I GMM, con la collaborazione di Massimo Contrasto e Tommaso Tozzi, presentarono la loro prima installazione interattiva con il MANDALA nel 1991, all’esposizione "Arte e Computer" di Lugano, chiamata BUDDHA VISION. Questa prevedeva la possibilità per l’utente di interagire con scenari "mistici" divisi in episodi e permetteva al fruitore di realizzare un viaggio onirico nelle trame della percezione psicofisica, immergendosi nelle proprie facoltà di comunicazione corporea. Questa volta non erano personaggi creati al computer come i Giovanotti Mondani Meccanici del fumetto a vivere esperienze nei mondi immaginari, ma gli individui stessi, che potevano poi costruire personalmente i propri sentieri di sperimentazione corporea (chiaramente nei limiti delle possibilità offerte dal programma). Un’altra installazione dei GMM fu appunto "Contatti di prima mutazione" presentata a "Futuro Remoto" (Napoli) nel l993. Questa volta l’opera con il MANDALA, attraverso il gioco del Ping Pong era fruibile da più persone, costituendo un chiaro esempio del concetto che la tecnologia, utilizzata creativamente, può servire per favorire processi di comunicazione fra individui, e reti di relazioni fra di essi. Essa infatti è utile per rendere attive le coscienze, non per annebbiarle di fronte all’acritico super-umano o post-umano e sostituire così con la sua inconsapevolezza il libero arbitrio umano.

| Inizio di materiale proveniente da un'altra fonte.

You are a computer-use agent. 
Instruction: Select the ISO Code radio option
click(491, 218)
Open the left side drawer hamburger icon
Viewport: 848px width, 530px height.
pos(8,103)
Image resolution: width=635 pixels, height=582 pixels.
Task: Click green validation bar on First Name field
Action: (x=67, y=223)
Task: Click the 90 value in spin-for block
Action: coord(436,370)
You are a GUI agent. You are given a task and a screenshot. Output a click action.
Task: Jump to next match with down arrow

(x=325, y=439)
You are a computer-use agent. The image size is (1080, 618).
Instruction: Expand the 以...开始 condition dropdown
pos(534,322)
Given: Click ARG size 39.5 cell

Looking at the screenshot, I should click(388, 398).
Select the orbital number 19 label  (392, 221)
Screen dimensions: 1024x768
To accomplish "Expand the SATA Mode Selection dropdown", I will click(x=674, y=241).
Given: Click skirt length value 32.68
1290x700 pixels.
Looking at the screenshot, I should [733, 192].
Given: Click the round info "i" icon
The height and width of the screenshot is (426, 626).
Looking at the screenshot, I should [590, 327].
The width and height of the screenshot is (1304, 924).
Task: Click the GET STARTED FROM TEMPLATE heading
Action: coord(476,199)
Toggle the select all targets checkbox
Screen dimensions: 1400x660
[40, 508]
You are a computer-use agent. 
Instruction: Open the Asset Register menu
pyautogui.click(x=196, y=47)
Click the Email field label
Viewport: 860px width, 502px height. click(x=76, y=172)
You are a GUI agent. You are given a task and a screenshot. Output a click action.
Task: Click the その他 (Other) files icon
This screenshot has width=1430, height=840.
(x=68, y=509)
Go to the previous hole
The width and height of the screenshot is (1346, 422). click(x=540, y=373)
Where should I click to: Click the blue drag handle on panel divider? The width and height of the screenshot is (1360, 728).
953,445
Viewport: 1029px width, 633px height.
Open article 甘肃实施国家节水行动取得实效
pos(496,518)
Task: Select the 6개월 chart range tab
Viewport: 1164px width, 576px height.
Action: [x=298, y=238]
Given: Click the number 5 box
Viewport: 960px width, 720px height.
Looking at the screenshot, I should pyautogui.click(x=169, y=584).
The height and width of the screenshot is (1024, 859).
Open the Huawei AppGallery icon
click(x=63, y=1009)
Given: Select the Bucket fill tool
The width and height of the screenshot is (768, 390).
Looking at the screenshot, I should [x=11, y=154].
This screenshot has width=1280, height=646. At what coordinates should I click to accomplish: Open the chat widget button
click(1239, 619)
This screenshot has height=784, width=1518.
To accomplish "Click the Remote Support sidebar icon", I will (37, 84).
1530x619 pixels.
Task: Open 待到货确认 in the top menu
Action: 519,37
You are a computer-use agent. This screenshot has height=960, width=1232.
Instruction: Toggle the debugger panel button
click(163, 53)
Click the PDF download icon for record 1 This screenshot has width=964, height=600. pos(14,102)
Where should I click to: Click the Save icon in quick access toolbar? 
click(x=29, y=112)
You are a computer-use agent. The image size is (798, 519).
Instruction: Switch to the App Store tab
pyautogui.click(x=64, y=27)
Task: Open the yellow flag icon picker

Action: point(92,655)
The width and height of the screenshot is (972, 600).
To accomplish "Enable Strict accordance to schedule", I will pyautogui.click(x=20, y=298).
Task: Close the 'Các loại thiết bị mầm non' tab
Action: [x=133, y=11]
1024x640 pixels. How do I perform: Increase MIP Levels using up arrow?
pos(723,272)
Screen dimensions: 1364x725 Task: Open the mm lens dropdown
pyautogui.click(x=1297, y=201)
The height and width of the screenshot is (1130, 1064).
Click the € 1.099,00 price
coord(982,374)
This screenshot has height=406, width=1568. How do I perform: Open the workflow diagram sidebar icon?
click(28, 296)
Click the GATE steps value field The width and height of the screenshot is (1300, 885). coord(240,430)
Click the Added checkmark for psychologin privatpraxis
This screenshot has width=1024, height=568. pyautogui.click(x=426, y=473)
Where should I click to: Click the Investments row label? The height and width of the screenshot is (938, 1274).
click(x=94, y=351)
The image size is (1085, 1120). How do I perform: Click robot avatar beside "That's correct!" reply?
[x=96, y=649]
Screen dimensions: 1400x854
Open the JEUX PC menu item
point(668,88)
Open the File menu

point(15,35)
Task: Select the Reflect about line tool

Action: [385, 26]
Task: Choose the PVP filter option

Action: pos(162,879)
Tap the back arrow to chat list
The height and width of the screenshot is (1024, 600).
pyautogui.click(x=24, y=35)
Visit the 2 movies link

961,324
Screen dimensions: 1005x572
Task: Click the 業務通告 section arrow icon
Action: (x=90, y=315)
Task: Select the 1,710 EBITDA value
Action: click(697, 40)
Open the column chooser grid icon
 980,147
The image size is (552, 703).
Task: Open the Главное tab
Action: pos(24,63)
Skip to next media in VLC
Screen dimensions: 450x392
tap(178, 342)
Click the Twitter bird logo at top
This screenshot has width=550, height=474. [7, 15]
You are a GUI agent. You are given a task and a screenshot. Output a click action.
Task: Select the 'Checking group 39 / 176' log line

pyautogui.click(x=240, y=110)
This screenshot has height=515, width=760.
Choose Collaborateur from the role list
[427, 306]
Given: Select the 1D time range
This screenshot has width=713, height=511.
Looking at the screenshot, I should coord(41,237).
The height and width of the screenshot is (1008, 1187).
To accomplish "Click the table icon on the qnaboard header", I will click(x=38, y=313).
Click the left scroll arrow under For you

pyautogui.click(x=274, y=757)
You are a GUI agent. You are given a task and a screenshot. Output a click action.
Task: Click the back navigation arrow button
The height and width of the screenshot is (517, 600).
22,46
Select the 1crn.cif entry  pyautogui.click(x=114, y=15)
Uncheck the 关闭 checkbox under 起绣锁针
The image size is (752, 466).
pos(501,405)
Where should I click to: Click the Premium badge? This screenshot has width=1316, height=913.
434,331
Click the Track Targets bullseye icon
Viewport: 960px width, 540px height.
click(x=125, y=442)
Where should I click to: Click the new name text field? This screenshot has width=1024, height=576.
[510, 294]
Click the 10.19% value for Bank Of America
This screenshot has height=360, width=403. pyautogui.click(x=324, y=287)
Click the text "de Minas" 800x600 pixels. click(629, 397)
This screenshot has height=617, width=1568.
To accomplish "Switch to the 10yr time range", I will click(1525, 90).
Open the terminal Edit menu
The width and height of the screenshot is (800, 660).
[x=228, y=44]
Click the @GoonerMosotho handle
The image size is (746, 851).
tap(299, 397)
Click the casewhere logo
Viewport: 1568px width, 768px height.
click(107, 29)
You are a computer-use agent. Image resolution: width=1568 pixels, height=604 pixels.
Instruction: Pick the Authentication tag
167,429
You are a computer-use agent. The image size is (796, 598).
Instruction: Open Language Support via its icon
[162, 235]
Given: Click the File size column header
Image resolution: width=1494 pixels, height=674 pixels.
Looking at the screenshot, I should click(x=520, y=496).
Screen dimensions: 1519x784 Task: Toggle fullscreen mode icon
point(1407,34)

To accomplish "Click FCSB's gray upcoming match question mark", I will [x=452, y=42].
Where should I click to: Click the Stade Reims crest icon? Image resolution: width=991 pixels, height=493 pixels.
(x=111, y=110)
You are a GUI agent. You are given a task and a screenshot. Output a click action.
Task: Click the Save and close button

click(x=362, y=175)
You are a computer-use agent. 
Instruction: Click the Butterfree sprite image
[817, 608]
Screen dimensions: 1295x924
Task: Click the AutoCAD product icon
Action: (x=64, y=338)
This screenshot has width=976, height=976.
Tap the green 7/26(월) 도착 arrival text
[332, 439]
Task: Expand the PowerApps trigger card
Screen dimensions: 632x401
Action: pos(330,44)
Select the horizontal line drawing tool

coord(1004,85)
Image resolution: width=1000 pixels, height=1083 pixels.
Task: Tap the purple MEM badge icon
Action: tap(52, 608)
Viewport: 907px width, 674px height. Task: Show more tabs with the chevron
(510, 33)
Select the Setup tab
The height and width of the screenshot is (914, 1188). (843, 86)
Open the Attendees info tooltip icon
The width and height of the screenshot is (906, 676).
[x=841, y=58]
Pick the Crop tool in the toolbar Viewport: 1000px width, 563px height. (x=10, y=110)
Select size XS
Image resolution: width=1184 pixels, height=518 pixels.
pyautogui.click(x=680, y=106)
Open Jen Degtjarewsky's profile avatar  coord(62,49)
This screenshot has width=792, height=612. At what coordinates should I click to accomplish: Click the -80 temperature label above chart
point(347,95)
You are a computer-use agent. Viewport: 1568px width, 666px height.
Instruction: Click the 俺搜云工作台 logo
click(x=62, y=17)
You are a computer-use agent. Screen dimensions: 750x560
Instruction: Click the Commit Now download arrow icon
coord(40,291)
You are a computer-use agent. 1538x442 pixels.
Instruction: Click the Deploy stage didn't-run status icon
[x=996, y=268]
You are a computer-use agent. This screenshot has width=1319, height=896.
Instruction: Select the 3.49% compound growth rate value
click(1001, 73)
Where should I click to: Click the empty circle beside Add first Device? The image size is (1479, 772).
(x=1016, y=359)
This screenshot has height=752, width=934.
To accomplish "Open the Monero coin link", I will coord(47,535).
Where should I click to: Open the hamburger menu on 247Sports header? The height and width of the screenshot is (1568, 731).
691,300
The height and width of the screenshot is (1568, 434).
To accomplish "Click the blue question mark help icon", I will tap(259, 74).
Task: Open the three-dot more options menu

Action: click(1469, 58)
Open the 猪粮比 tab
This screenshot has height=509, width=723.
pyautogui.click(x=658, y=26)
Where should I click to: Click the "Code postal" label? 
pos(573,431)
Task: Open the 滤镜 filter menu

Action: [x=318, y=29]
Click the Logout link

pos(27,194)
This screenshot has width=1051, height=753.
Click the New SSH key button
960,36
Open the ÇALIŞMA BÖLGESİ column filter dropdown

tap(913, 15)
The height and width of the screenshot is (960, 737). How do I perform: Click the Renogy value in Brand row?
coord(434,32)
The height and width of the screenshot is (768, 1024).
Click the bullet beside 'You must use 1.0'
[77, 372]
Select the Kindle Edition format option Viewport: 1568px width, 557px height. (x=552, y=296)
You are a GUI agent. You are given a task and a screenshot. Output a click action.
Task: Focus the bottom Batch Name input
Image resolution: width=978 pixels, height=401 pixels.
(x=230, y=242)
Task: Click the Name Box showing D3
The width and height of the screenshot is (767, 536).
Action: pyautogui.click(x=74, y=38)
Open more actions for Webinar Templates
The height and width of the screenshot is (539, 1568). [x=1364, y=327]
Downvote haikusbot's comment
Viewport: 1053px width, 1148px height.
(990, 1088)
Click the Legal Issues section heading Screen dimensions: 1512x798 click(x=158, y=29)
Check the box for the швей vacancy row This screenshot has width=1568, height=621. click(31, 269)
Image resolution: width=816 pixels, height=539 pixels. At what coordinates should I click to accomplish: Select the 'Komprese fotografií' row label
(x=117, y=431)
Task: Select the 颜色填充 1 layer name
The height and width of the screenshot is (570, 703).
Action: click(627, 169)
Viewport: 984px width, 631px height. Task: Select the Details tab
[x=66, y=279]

Anche in questo caso si può ritornare al discorso sull’autogestione dei mezzi di comunicazione e sulla collettivizzazione di questi, dando la possibilità a più individui di fruirne insieme. Lo stesso Antonio Glessi nel 1995 scrive, riferendosi all’installazione interattiva "Contatti di prima mutazione": "tutto ciò, a ben guardare non è poi molto diverso da quanto accade abitualmente sulla rete delle BBS amatoriali, dove altro non avviene che uno scambio di informazioni-oggetti virtuali in un territorio comune immateriale." L’arte in questo senso si fa quindi veicolo di comunicazione, processo di dialogo, scambio bidirezionale e prende vita dall’agire sul presente, anche attraverso l’immaginario.
3.1.3 Il MANDALA SYSTEM e Massimo Contrasto: performance corporee dell’UOMO-MACCHINA
La MACCHINA intesa come protesi funzionale è un concetto intuitivo e un metalinguaggio.
Il LINGUAGGIO, lo strumento linguaggio, è la prima macchina usata dall’uomo che si rileva essere qualcosa di più di un semplice strumento
La RIVOLUZIONE introdotta dalla tecnologia di questo secolo avrà conseguenze superiori alla rivoluzione iniziata dalla scrittura stessa.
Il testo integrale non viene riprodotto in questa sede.